[Your assignment] Lines holding the word "Mini" must be located in the listing below and copied.

[Data for analysis]

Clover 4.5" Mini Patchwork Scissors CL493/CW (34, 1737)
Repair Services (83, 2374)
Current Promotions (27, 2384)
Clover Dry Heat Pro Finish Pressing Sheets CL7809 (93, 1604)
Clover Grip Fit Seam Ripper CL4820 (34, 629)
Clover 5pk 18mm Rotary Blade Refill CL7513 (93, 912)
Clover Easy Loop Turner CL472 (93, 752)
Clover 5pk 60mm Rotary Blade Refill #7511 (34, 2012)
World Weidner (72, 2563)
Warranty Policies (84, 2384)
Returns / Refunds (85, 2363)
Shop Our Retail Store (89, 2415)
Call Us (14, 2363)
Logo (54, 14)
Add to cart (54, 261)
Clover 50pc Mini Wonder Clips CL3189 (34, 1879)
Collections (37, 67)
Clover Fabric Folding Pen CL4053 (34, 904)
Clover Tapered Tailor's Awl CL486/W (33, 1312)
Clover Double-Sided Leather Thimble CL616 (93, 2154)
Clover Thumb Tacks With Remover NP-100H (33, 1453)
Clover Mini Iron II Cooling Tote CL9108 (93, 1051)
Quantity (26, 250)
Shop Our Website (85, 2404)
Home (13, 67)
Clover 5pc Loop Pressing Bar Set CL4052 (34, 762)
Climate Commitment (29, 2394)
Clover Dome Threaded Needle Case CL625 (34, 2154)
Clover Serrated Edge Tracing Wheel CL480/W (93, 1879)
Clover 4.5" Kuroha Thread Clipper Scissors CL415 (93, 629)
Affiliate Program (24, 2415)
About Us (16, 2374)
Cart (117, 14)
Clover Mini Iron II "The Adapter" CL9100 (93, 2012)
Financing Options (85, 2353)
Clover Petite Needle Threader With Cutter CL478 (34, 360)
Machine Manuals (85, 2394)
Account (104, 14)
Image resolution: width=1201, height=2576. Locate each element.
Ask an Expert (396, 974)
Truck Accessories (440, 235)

[Answer to the problem]
Clover 4.5" Mini Patchwork Scissors CL493/CW (34, 1737)
Clover 50pc Mini Wonder Clips CL3189 (34, 1879)
Clover Mini Iron II Cooling Tote CL9108 (93, 1051)
Clover Mini Iron II "The Adapter" CL9100 (93, 2012)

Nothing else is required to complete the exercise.